In the 1980s it was trendy to try and “mainstream” disabled people into their local community. So when I got to high school (after attending a local mainstream primary school) they thought that because I had a disability I could do with “the extra support”.

But in reality there was just this building that referred to as the “Resource Centre” or informally just the “Unit” in this rough comprehensive/secondary modern school. 

I always found it a little amusing considering there were no resources or support except 4 walls and a roof in which to shelter and hide from the world and no extra development to ensure that we could work to our capacity and be strong interdependent people. 

The reason why I think that they failed was that they had a real opportunity to allow us to develop the confidence and skills to fully participate in society, hold down jobs, have families and participate in society in the same ways as everyone else.     

There was this real tyranny of low expectations that assumed that someone’s inability to, for example, walk or see meant that they were unable to be successful in their studies or work. In my case, it was like my weak left side defined my entire ability.

The system didn’t have very high expectations of us other than we would leave school then do a spot of life skills training before being on welfare.

They infantilised us and failed to provide an empowering experience that gave us the skills to be successful in the post-school environment. It was like they perpetuated a paradigm in which we moulded to be passive, complement and dependant. 
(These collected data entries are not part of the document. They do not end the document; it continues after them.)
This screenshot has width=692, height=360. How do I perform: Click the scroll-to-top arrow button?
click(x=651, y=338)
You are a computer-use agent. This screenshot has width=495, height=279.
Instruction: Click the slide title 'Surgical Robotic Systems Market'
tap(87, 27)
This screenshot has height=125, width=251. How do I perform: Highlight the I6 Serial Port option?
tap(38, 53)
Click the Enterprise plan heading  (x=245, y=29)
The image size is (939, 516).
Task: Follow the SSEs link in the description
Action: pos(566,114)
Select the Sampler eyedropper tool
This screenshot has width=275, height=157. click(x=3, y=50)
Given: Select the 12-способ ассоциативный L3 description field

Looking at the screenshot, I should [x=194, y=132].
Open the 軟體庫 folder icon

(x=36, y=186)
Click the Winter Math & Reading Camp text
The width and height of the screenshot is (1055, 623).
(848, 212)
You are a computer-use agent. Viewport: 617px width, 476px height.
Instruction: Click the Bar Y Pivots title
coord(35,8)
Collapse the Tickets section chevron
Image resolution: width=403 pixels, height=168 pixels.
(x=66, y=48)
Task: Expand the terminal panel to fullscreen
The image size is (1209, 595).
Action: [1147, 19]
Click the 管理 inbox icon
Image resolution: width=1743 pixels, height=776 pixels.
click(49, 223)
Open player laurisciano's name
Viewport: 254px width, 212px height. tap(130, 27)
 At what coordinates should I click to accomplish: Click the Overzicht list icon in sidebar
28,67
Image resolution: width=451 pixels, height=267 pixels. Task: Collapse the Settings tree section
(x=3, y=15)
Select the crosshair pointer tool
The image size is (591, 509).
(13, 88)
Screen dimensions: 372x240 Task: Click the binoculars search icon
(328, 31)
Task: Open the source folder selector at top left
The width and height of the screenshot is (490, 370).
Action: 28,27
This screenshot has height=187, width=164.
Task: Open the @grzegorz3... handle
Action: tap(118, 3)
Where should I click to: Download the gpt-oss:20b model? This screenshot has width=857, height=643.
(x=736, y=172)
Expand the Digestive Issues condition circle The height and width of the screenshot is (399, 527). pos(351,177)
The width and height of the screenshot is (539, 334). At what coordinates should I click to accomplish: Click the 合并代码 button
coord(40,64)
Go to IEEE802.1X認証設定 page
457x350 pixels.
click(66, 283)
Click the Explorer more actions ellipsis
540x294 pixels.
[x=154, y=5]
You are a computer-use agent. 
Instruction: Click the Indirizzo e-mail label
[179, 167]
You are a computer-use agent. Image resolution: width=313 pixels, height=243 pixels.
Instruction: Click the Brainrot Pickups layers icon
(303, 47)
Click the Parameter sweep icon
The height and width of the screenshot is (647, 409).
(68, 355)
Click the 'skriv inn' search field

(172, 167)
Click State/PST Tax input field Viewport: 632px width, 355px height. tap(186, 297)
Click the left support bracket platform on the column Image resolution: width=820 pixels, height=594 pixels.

Mike Oliver cites a study of disabled young people where they were described as arriving at college 'with very negative self-image and poor self-esteem. Often they appear to have been conditioned into accepting a devalued social role as sick, pitiful, a burden of charity' (Hutchinson and Tennyson, 1986, pg 33). 

This is what it was like.  

The outside world is often hostile to those who are different and individuals with disabilities often have to endure an extra disablement of people’s negative perceptions of us.         

So not only would it have been good to develop the skills and confidence to thrive within the mainstream community but also to educate the general school population about being tolerant and being inclusive.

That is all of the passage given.